- EXERCISE DESCRIPTION:
Transcribe everything in the records, dropping and changing nothing.

- DATASET:

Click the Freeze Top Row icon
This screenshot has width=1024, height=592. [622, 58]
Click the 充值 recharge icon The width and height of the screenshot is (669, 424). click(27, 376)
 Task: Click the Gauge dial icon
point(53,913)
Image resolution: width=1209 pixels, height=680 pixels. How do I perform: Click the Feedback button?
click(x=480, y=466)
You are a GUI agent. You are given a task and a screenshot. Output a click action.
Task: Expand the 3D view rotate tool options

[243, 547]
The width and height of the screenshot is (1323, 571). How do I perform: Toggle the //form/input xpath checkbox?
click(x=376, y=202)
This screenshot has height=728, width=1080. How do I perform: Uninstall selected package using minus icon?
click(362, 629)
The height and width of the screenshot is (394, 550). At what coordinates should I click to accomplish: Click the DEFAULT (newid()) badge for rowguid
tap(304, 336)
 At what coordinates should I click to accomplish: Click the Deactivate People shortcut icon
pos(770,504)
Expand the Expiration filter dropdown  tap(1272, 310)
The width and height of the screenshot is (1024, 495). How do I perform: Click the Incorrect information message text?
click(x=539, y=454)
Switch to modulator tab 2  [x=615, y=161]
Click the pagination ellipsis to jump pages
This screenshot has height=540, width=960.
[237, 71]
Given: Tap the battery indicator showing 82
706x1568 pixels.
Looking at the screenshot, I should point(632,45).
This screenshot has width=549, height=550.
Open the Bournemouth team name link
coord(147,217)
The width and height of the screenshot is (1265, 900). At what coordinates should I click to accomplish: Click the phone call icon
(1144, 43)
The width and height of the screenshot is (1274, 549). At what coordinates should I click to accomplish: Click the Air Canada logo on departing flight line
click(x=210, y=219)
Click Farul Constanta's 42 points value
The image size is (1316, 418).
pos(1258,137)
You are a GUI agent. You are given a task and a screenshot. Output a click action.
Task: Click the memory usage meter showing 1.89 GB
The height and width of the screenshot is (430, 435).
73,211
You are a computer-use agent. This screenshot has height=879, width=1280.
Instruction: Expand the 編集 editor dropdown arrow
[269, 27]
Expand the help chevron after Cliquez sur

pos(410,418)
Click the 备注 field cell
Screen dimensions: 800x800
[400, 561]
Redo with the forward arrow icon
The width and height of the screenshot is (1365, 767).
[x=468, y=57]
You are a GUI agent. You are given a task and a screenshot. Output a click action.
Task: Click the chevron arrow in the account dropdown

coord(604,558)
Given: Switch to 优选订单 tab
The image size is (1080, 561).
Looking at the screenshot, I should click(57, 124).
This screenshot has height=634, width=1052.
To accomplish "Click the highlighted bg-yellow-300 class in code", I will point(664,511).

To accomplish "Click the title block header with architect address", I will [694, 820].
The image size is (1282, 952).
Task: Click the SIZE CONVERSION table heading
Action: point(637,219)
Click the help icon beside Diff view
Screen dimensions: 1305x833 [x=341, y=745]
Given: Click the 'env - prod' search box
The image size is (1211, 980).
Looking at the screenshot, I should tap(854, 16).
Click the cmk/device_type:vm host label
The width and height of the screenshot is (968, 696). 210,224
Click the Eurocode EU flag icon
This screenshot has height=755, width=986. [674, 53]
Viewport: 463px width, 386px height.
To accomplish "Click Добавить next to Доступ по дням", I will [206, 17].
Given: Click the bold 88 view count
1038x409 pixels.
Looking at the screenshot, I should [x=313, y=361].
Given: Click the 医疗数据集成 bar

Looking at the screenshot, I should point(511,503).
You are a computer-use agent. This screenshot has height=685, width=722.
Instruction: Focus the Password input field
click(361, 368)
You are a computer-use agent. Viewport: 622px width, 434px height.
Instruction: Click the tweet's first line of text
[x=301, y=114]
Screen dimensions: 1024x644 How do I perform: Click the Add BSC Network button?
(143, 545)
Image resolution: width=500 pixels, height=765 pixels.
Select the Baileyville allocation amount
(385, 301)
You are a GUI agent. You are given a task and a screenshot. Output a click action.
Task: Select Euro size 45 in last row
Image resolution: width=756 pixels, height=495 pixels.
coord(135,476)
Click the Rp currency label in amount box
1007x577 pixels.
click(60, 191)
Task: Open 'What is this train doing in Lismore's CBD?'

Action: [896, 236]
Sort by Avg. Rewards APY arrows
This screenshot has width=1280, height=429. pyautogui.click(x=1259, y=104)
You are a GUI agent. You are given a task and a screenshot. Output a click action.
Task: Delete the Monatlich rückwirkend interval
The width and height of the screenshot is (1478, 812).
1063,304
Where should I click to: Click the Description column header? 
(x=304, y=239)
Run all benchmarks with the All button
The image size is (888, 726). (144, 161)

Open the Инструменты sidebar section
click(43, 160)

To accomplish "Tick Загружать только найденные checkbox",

- RESPONSE AREA:
Click the Freeze Top Row icon
This screenshot has width=1024, height=592. [622, 58]
Click the 充值 recharge icon The width and height of the screenshot is (669, 424). click(27, 376)
 Task: Click the Gauge dial icon
point(53,913)
Image resolution: width=1209 pixels, height=680 pixels. How do I perform: Click the Feedback button?
click(x=480, y=466)
You are a GUI agent. You are given a task and a screenshot. Output a click action.
Task: Expand the 3D view rotate tool options

[243, 547]
The width and height of the screenshot is (1323, 571). How do I perform: Toggle the //form/input xpath checkbox?
click(x=376, y=202)
This screenshot has height=728, width=1080. How do I perform: Uninstall selected package using minus icon?
click(362, 629)
The height and width of the screenshot is (394, 550). At what coordinates should I click to accomplish: Click the DEFAULT (newid()) badge for rowguid
tap(304, 336)
 At what coordinates should I click to accomplish: Click the Deactivate People shortcut icon
pos(770,504)
Expand the Expiration filter dropdown  tap(1272, 310)
The width and height of the screenshot is (1024, 495). How do I perform: Click the Incorrect information message text?
click(x=539, y=454)
Switch to modulator tab 2  [x=615, y=161]
Click the pagination ellipsis to jump pages
This screenshot has height=540, width=960.
[237, 71]
Given: Tap the battery indicator showing 82
706x1568 pixels.
Looking at the screenshot, I should point(632,45).
This screenshot has width=549, height=550.
Open the Bournemouth team name link
coord(147,217)
The width and height of the screenshot is (1265, 900). At what coordinates should I click to accomplish: Click the phone call icon
(1144, 43)
The width and height of the screenshot is (1274, 549). At what coordinates should I click to accomplish: Click the Air Canada logo on departing flight line
click(x=210, y=219)
Click Farul Constanta's 42 points value
The image size is (1316, 418).
pos(1258,137)
You are a GUI agent. You are given a task and a screenshot. Output a click action.
Task: Click the memory usage meter showing 1.89 GB
The height and width of the screenshot is (430, 435).
73,211
You are a computer-use agent. This screenshot has height=879, width=1280.
Instruction: Expand the 編集 editor dropdown arrow
[269, 27]
Expand the help chevron after Cliquez sur

pos(410,418)
Click the 备注 field cell
Screen dimensions: 800x800
[400, 561]
Redo with the forward arrow icon
The width and height of the screenshot is (1365, 767).
[x=468, y=57]
You are a GUI agent. You are given a task and a screenshot. Output a click action.
Task: Click the chevron arrow in the account dropdown

coord(604,558)
Given: Switch to 优选订单 tab
The image size is (1080, 561).
Looking at the screenshot, I should click(57, 124).
This screenshot has height=634, width=1052.
To accomplish "Click the highlighted bg-yellow-300 class in code", I will point(664,511).

To accomplish "Click the title block header with architect address", I will [694, 820].
The image size is (1282, 952).
Task: Click the SIZE CONVERSION table heading
Action: point(637,219)
Click the help icon beside Diff view
Screen dimensions: 1305x833 [x=341, y=745]
Given: Click the 'env - prod' search box
The image size is (1211, 980).
Looking at the screenshot, I should tap(854, 16).
Click the cmk/device_type:vm host label
The width and height of the screenshot is (968, 696). 210,224
Click the Eurocode EU flag icon
This screenshot has height=755, width=986. [674, 53]
Viewport: 463px width, 386px height.
To accomplish "Click Добавить next to Доступ по дням", I will [206, 17].
Given: Click the bold 88 view count
1038x409 pixels.
Looking at the screenshot, I should [x=313, y=361].
Given: Click the 医疗数据集成 bar

Looking at the screenshot, I should point(511,503).
You are a computer-use agent. This screenshot has height=685, width=722.
Instruction: Focus the Password input field
click(361, 368)
You are a computer-use agent. Viewport: 622px width, 434px height.
Instruction: Click the tweet's first line of text
[x=301, y=114]
Screen dimensions: 1024x644 How do I perform: Click the Add BSC Network button?
(143, 545)
Image resolution: width=500 pixels, height=765 pixels.
Select the Baileyville allocation amount
(385, 301)
You are a GUI agent. You are given a task and a screenshot. Output a click action.
Task: Select Euro size 45 in last row
Image resolution: width=756 pixels, height=495 pixels.
coord(135,476)
Click the Rp currency label in amount box
1007x577 pixels.
click(60, 191)
Task: Open 'What is this train doing in Lismore's CBD?'

Action: [896, 236]
Sort by Avg. Rewards APY arrows
This screenshot has width=1280, height=429. pyautogui.click(x=1259, y=104)
You are a GUI agent. You are given a task and a screenshot. Output a click action.
Task: Delete the Monatlich rückwirkend interval
The width and height of the screenshot is (1478, 812).
1063,304
Where should I click to: Click the Description column header? 
(x=304, y=239)
Run all benchmarks with the All button
The image size is (888, 726). (144, 161)

Open the Инструменты sidebar section
click(43, 160)

To accomplish "Tick Загружать только найденные checkbox",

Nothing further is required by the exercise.